------ Text excerpt ------
Neptune's Inferno_ The U.S. Navy at Guadalcanal - James D. Hornfischer [11]
The answer was the political clout of America’s Atlantic ally. “King’s war is against the Japanese,” one of Churchill’s advisers had warned him. If London did not commit to Eisenhower’s invasion of France, the adviser wrote, “everything points to a complete reversal of our present agreed strategy and the withdrawal of America to a war of her own in the Pacific.” On hearing this, Churchill reportedly remarked, “Just because the Americans can’t have a massacre in France this year, they want to sulk and bathe in the Pacific.” That was a dubious characterization of what his Atlantic cousins really wanted. Because the Japanese had struck them directly, and Hitler hadn’t, what many Americans—or the Navy at least—wanted was a massacre in the Pacific. The victory at Midway opened the course.
The Navy would find its war on the boundless battlefield of the western ocean. When Martin Clemens turned on his teleradio in Aola and tapped out news of an airfield in the making, the pattern of the coming days began to take shape in the mind of Ernest King.
2
A Great Gray Fleet
“ON CALM DAYS THE LIGHT BLUE HIGHWAY WITH ITS FROTHY CURBSTONES stretches along the great flat ocean to the horizon. This highway needs no signs; it tells friend and foe alike a ship has passed this way. If you follow along this road, your seaman-sharp eyes telling you where we zigged and where we zagged, you will come finally to the thrashing turbulence forced out by our screws; you will have arrived at our fantail, the after limits of a waterborne military community. And should you follow along the welded smooth side of our hull, past the splashing overboard discharges, you will soon come to the swishing white bow-wave, jumping constantly clear, and to the sharp stem cleaving the unmarked sea ahead, these extremities of our life.”
The froth of bubbles that the USS Atlanta had left behind reached all the way to the northeastern seaboard. The young reservist who wrote these words, a New Yorker named Robert Graff, was new to the fleet but already in its thrall. In the rush of the past year, he had learned what his shipmates were capable of. The good ones on the good days became as brothers. Even some of the bad ones were just the kind of men you wanted on your side in a fight. A ship was a small world and one they came to love, even as its narrow steel enclosure restricted their immediate prospects and carried them, with few diversions, toward a deadly struggle.
------
## Short exercise A
In the rows, give again the lines from the line with "Click the Ludchurch place name" to the line with "pyautogui.click(x=409, y=324)", switching "Tap" to "Press" and leaving everything else unchanged.
The excerpt and the rows are separate material with no connection between them.
------ Provided information ------
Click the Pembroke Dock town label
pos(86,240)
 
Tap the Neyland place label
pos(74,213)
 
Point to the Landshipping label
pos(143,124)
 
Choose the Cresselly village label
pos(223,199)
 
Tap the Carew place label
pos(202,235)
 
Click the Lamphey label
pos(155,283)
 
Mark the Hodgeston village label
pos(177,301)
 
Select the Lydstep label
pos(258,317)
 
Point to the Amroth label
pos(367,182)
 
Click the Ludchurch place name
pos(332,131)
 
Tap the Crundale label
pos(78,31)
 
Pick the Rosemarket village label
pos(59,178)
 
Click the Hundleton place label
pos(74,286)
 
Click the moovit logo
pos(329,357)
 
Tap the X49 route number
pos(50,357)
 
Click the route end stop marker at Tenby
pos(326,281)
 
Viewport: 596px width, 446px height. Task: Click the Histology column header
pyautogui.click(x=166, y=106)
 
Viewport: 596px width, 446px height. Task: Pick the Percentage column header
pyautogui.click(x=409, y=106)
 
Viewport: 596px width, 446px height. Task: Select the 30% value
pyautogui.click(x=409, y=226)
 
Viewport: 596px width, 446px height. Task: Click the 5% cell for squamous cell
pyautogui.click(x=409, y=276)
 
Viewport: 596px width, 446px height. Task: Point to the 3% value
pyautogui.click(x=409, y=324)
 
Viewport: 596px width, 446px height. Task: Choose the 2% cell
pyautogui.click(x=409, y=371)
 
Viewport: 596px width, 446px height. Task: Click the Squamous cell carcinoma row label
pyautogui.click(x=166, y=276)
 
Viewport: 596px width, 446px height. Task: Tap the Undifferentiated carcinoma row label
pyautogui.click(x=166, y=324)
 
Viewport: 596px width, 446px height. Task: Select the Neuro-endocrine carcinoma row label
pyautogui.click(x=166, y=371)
------
## Short exercise B
Resume the excerpt about the U.S. Navy at Guadalcanal, continuing from its final sentence.

## Task result A
Click the Ludchurch place name
pos(332,131)
 
Press the Crundale label
pos(78,31)
 
Pick the Rosemarket village label
pos(59,178)
 
Click the Hundleton place label
pos(74,286)
 
Click the moovit logo
pos(329,357)
 
Press the X49 route number
pos(50,357)
 
Click the route end stop marker at Tenby
pos(326,281)
 
Viewport: 596px width, 446px height. Task: Click the Histology column header
pyautogui.click(x=166, y=106)
 
Viewport: 596px width, 446px height. Task: Pick the Percentage column header
pyautogui.click(x=409, y=106)
 
Viewport: 596px width, 446px height. Task: Select the 30% value
pyautogui.click(x=409, y=226)
 
Viewport: 596px width, 446px height. Task: Click the 5% cell for squamous cell
pyautogui.click(x=409, y=276)
 
Viewport: 596px width, 446px height. Task: Point to the 3% value
pyautogui.click(x=409, y=324)

## Task result B
The salad days of her prewar launching in New York were a dimming memory. The ceremonial flourish that attended the launch of the ship had been spectacular. The country’s most popular purveyor of heavily freighted romance, Mrs. John R. Marsh, better known by her pen name, Margaret Mitchell, had been on hand in Kearny, New Jersey, on September 12, 1941, to celebrate the launching. With a quick two-handed swing, the author of Gone with the Wind smashed a bottle of champagne over an after turret housing and christened the lead ship of a new class of cruiser. Moored in the finishing basin at the Federal Shipbuilding and Drydock Company, their decks fouled with electrical cabling and acetylene hoses and pneumatic hardware, unfinished fixtures and unfixed weaponry, two of the new type stood as sisters: the Atlanta and the Juneau.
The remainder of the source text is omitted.